In particular, why is it worse than not being able to declare a typed array in your current scope? (I understand the basic argument in favor of typed arrays, but I also understand why PHP would choose not to go that route; I'm not sure I see how it's worse to not be able to return one from a function, given that they don't exist elsewhere.)
I often return some collection of types in an array eg [User, Config]. Right now my return type is just "array". To get this to work i need to build yet another wrapper class and all that, and thats just wasteful and totally unnecessary.
A even more simpler example is An array of some sort of Item. I cant return array(Item), but i only can return an array.
The parts thats not working is if i return a plain "array" i can then put whatever inside it. Its basically the same as "any" but wrapped inside an array.
But that is no different than if you created the array in that scope.
So, again: Why is it "really bad" that you can't return a typed array from a function? What is worse about that than not being able to create a typed array in the current scope?
Also: What, exactly, about that is "not working"? As I said above, I understand the basic arguments about typed arrays; they're conceptually equivalent to weak/dynamic types. And there is value in having strong and static types. But it's hardly a showstopper not to, and PHP works just fine even if you don't use any. It just...makes it easier for us, as programmers, to make mistakes.
So to say it's "not working" simply because it's possible to add elements to the array that don't match the types you want seems like an exaggeration.
PHP typing is most definitely stronger than python overall.
Yes array is the evil collection type of everything, but that's how it's meant to work. Array is the quick and dirty 'throw everything in there' thing. PHP has classes and they're very full featured and offer lots of type safety - use those.
I mean from a static analysis perspective - type annotations in PHP actually do stuff, and you can type annotate pretty much everything. And people actually do it.
Also, you can just flip on strict typing in PHP, and you should know that.

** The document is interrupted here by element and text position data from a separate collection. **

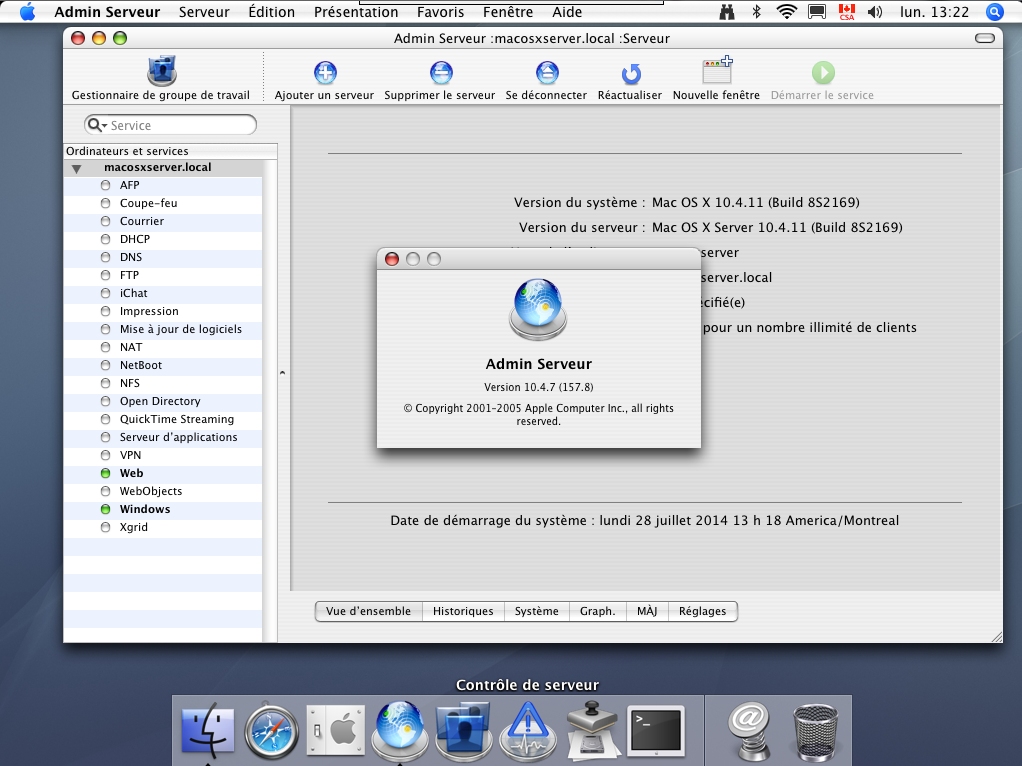Open a Nouvelle fenêtre from toolbar
Screen dimensions: 1022x766
coord(716,72)

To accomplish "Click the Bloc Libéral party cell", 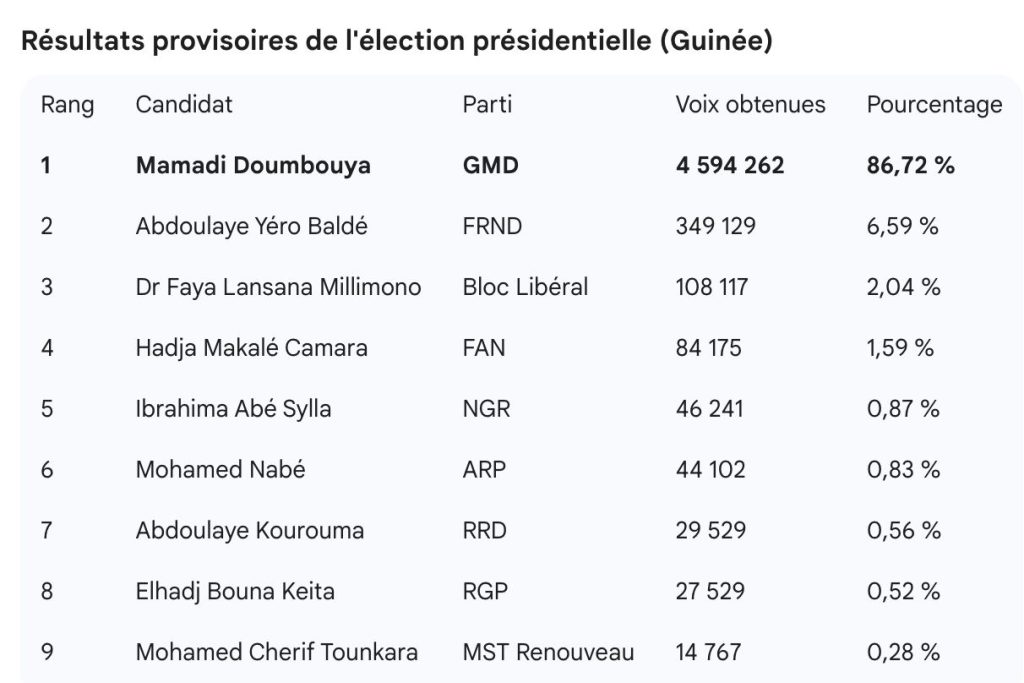I will tap(525, 288).

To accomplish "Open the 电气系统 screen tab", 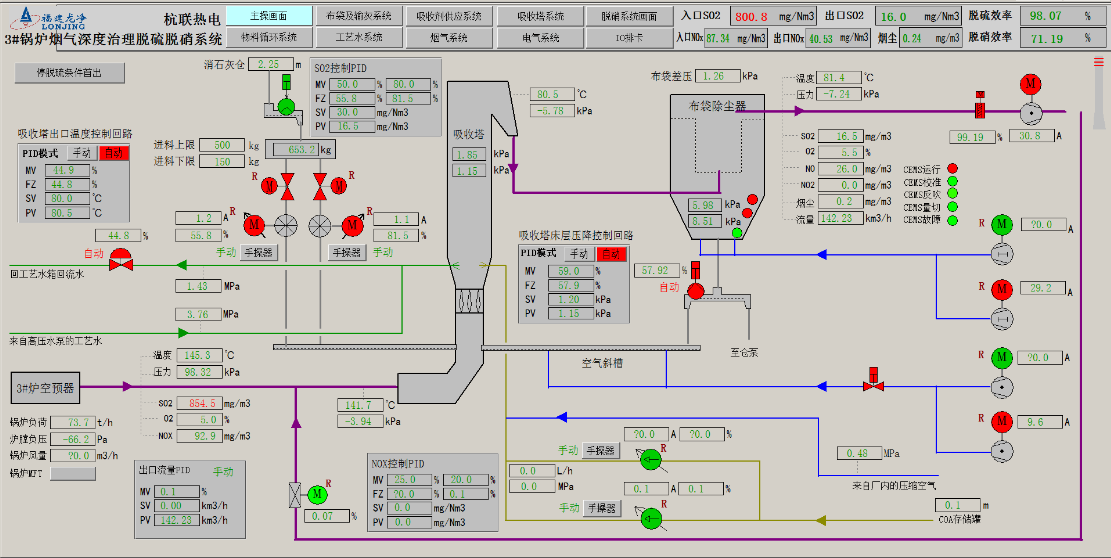I will click(x=541, y=38).
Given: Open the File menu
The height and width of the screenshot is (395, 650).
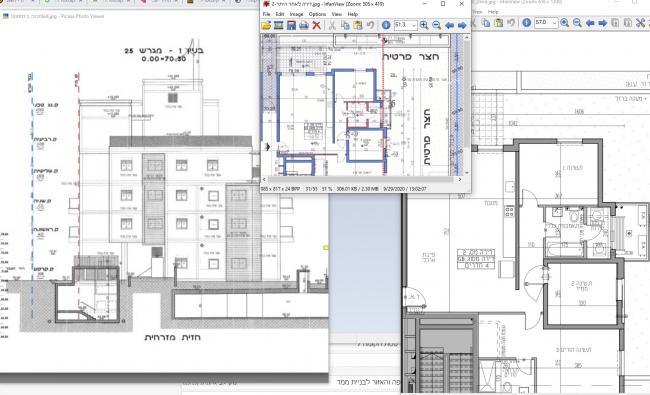Looking at the screenshot, I should (x=267, y=14).
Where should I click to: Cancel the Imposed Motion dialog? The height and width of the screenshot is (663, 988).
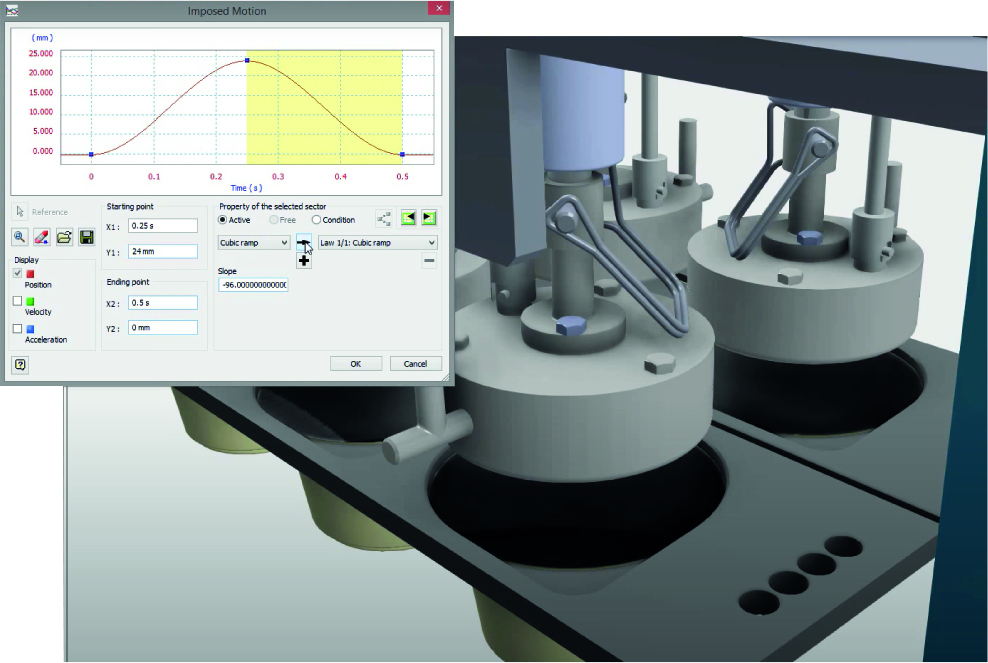pos(415,364)
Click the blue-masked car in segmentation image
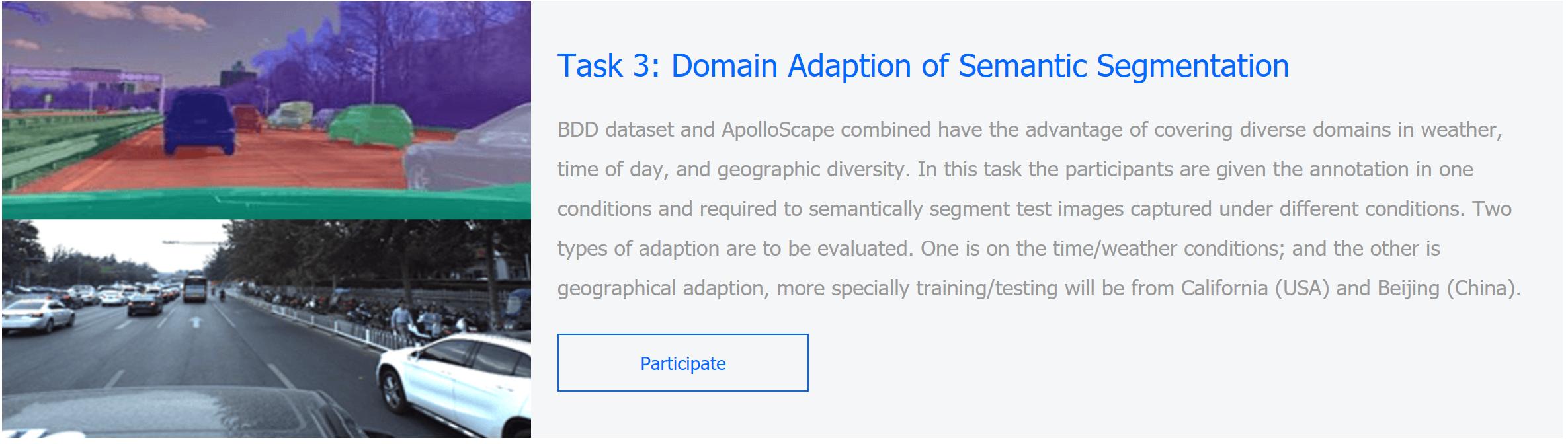The image size is (1568, 444). (x=198, y=122)

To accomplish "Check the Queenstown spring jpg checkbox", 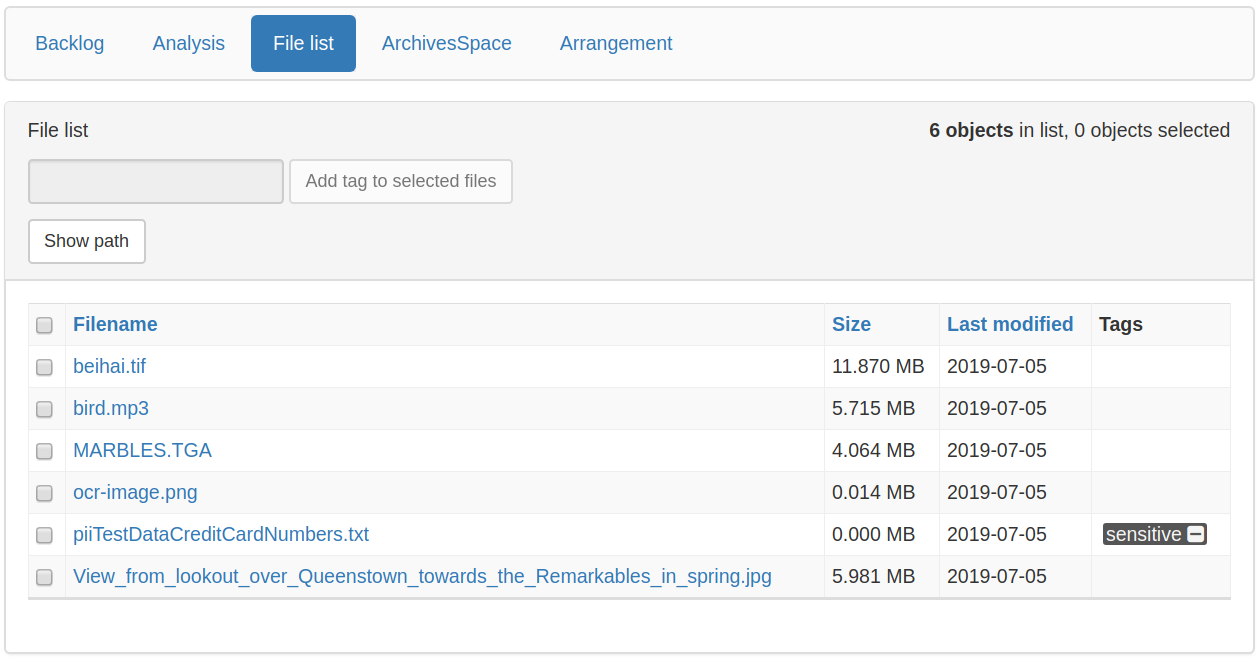I will tap(44, 577).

Strict types determine whether a function accepts a variable of a certain type, casts it, or throws a TypeError. It does not affect int + string operations or anything else really
Kind of but not really. Even without strict types, functions will throw a type error if you give them the wrong thing for almost all types, except primitives, which will be automatically coerced. Strict types turns that coercion off.
Really, that's probably enough for a lot of cases, because PHP doesn't have operator overloading. Yes, you can add '10' + 10 and get 20, but not if either of those go into any function. If you have a function that needs to do string stuff, you take string stuff in, and you don't have to worry about string operations or coercing ints or anything.
You are probably talking about this: https://stitcher.io/blog/generics-in-php-3 . If I remember correctly, the author claims it will either cause runtime overhead or extreme memory overhead. The best solution is to introduce a typed superset of PHP like TypeScript was done for JavaScript.
TLDR: The PHP compiler isn't really suited for the job, it would introduce a lot of complexity to an already complex codebase and the memory/performance hit would be substantial.
Yup, this was pretty much what i recalled. The typesystem, while being incredibly "unintelligent", somehow still is so complex that generics are not going to happen.